Measurement of driving pressure
The following paragraphs will describe practical methods to measure the ∆P in different clinical settings.
Controlled mechanical ventilation
During controlled mechanical, the driving pressure of the respiratory system (ΔPrs) is defined as the difference between the plateau pressure of the airways at end-inspiration (PPLAT,rs) and PEEP. If the transpulmonary pressure is considered, the transpulmonary driving pressure (ΔPL) is calculated as ΔPL = (PPLAT,rs – POES,end-insp) – (PEEP − POES,end-exp) where POES,end-insp is the oesophageal pressure at end inspiration and POES,end-exp is the oesophageal pressure at end-expiration. The ΔPrs and ΔPL represent the distending pressure received by the respiratory system or the lung, respectively, when VT is delivered. In other words, ΔPrs = VT/compliance of the respiratory system (Cst,rs) or ΔPL = VT/compliance of the lung (Cst,L). From a theoretical point of view, if the Cst,rs or Cst,L, are linked to the aeration of the lungs at end-expiration, ΔP is a simple parameter at the bedside evaluating the distension of the respiratory system or the lungs induced by VT standardized by the pulmonary aeration, namely a surrogate of the dynamic lung strain. As an example (see Figure 1), in a patient ventilated with a VT of 500 mL, with an aerated lung volume at end-expiration of 2,000 mL and the Cst,rs of 100 mL/cmH2O, the relative ΔPrs will be 5 cmH2O. On the other hand, in a patient ventilated with a VT of 500 mL, with an aerated lung volume at end-expiration of 500 mL and the Cst,rs of 25 mL/cmH2O, the relative ΔPrs will be 20 cmH2O. This means that the VT delivered to lungs with a relevant loss of aeration induces greater distending pressure to the respiratory system and the lungs compared to the same VT applied to well aerated lungs. The consequence is that, to apply a low distending pressure in presence of loss of aeration, a reduction in VT will be necessary.
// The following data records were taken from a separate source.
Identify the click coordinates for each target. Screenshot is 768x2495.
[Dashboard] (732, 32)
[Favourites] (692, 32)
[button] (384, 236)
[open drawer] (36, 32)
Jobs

As shown in Figure 2, ΔP may be affected by: (I) VT size, i.e., the volume difference between end-inspiration and end-expiration; (II) PEEP, increasing the aerated lung size at end-expiration, thus improving Cst,rs and/or Cst,L. If PEEP is too high, yielding overdistension, or too low, yielding collapse, ΔP will further increase. Thus, the application of PEEP influences ΔP, depending on delivered VT. In experimental (10) and clinical (11) studies, it has been shown that different VT may deeply affect the aerated lung at end-expiration. In other words, higher VT, and consequently, higher Pplat, yield higher lung volume at end-expiration, in a dynamic recruitment process. Thus, ∆P should be cautiously interpreted if, during inspiration, VT progressively recruits or over-distends aerated or previously partially collapsed lung regions (12). Thus, VT may differently affect ΔP in presence of intra-tidal collapse and de-collapse and/or excessive overdistension. The combined measurement with stress index might improve the correct interpretation of ΔP. If at higher VT or PEEP, ΔP increases as well as stress index, this suggests overinflation of the lung; on the other side if ΔP increases but stress index decreases this likely mean that overinflation is associated with progressive recruitment and de-recruitment of alveolar units. Other factors may affect the correct measurement and interpretation of ΔP, such as the duration of the inspiratory pause/hold used to measure Pplat and the correct evaluation of PEEP. In most of the current studies, Pplat was measured 0.5 s after onset of the end-inspiratory pause and the PEEP used was the ventilator setting instead of the measured total PEEP. A recent study (13) showed that ΔP values are significantly altered by the manner in which Pplat and PEEP are measured: the measurement of ΔP is feasible during controlled mechanical ventilation, but its correct evaluation is not always easy to perform at the bedside with commonly used monitoring systems.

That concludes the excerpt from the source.